Vers un chaos parlementaire permanent
La guerre des motions parlementaires a été stérile en Tunisie s’agissant de la réclamation d’excuses pour le passé colonial de la France ou, plus récemment, de la classification des Frères musulmans tunisiens en « organisation terroriste ». Les motions de censure, s’agissant du retrait de confiance, sont en revanche une arme autrement plus efficace.
Au lendemain de la démission du gouvernement, des députés perturbent la séance plénière au cris de « Non au terrorisme à l’Assemblée »
L’Assemblée des représentants du peuple a donné à voir un spectacle de désolation d’une ampleur inédite tout au long des péripéties de la journée de jeudi. La séance plénière se tenait dans une enceinte annexe du Bardo précisément pour échapper au chaos initialement provoqué par un sit-in du Parti destourien libre (PDL), dont les députés occupaient le perchoir. En vain.
Deux motions ont coup sur coup suffi à ébranler l’institution, secouée par un désordre chronique qui a donc atteint son paroxysme le 16 juillet. La première concerne un retrait de la confiance au gouvernement Fakhfakh. La démission de ce dernier dans la même journée d’avant-hier, assortie du limogeage tonitruant des six ministres d’Ennahdha, intervenait en représailles à cette motion.

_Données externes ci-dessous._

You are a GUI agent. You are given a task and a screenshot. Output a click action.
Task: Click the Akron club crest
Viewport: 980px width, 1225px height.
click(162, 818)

La seconde est une motion de censure qui vise le président du Parlement Rached Ghannouchi.
Un humiliant retrait de la confiance en guise de fin de carrière
73 députés ont ainsi déposé auprès du bureau d’ordre de l’ARP une motion de retrait de confiance à Ghannouchi. Plus tôt dans la matinée, le président du bloc démocratique, Hichem Ajbouni, pourtant allié d’Ennahdha au sein du gouvernement démissionnaire, avait détaillé les motivations du texte.

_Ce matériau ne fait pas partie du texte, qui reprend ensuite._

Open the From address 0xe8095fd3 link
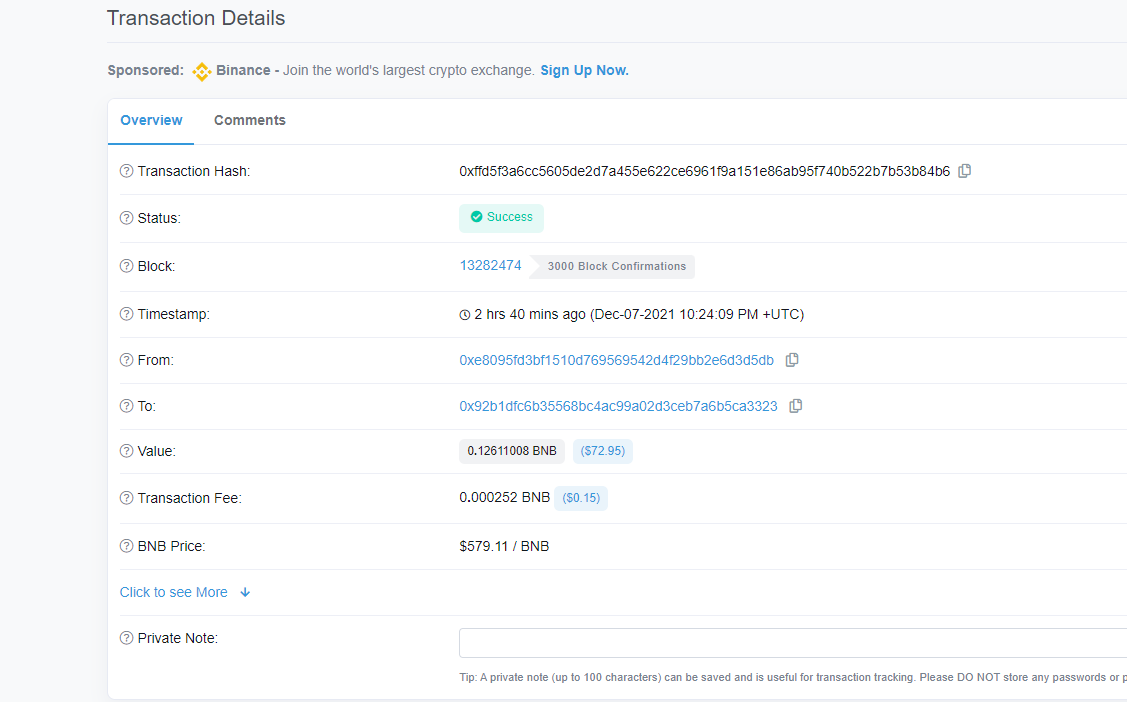 616,360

En cause, « le rendement médiocre du président de l’ARP et sa mauvaise gestion du Parlement qui engendrent un climat tendu dans l’hémicycle. Rached Ghannouchi agit en tant que chef de son parti Ennahdha, et non en tant que président de l’ARP », a-t-il regretté.

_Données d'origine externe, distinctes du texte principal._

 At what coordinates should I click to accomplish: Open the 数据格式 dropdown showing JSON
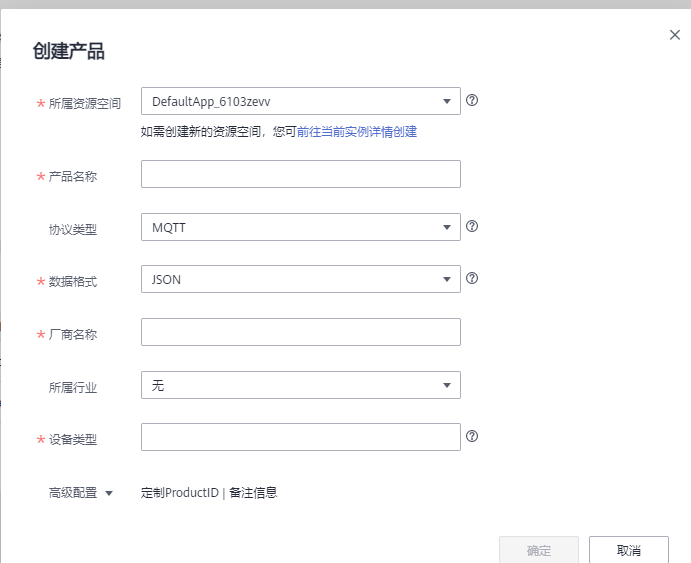tap(300, 280)
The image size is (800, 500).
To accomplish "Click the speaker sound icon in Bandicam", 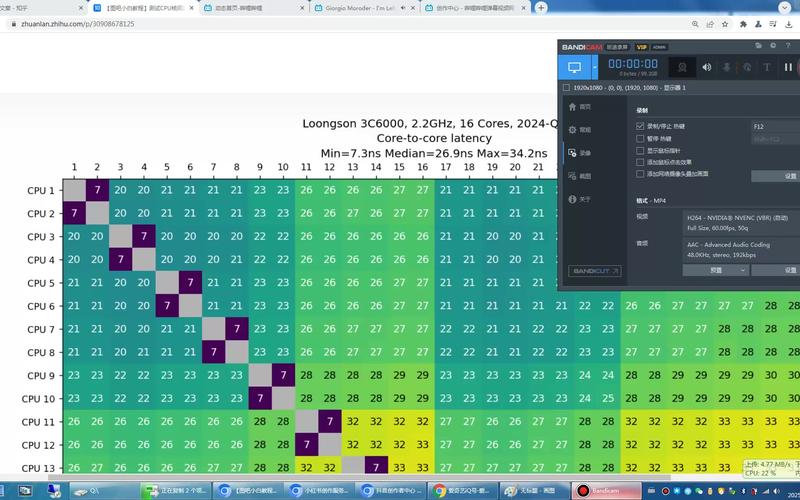I will (707, 67).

Le chaos règne également au bureau du chef de cabinet de Rached Ghannouchi, par ailleurs occupé par des membres du PDL. Ces derniers protestent contre ce qu’ils qualifient de laxisme sécuritaire, après que des assistants parlementaires, fichés « S17 » (équivalent de la fiche S en France) pour soupçons d’activités terroristes, aient pu librement accéder au Parlement.
Dans le bureau du chef de cabinet du président du Parlement, une élue pro ancien régime et un élu radical-islamiste se haranguent et se filment mutuellement
L’échéance clé du 25 août
S’il se murmure dans les arcanes de Carthage que le président de la République Kais Saïed opterait pour un gouvernement restreint formé de compétences indépendantes, l’incertitude règne en cette tumultueuse phase de pré vacances parlementaires.
Le délai imparti à Carthage par la Constitution est de 10 jours de concertations, plus 1 mois pour le choix d’une personnalité chargée de former un nouveau gouvernement (qui obtiendrait la confiance à temps). Mais si cette ultime procédure venait à échouer, le président Saïed pourrait alors dissoudre l’Assemblée.
Le scénario des élections anticipées qui s’en suivrait, assorties d’une potentielle réforme du code électoral, a d’ailleurs sans doute la préférence du président Kais Saïed. Il n’avait cessé d’exprimer son scepticisme à l’égard de l’actuel régime politique en marge de sa campagne électorale dès 2019. Pour autant, renoncer à la représentativité parlementaire, pour plus de décentralisation et d’« inclusion par le bas », est-il une garantie de stabilisation de la jeune démocratie Tunisie ? Rien n’est moins sûr.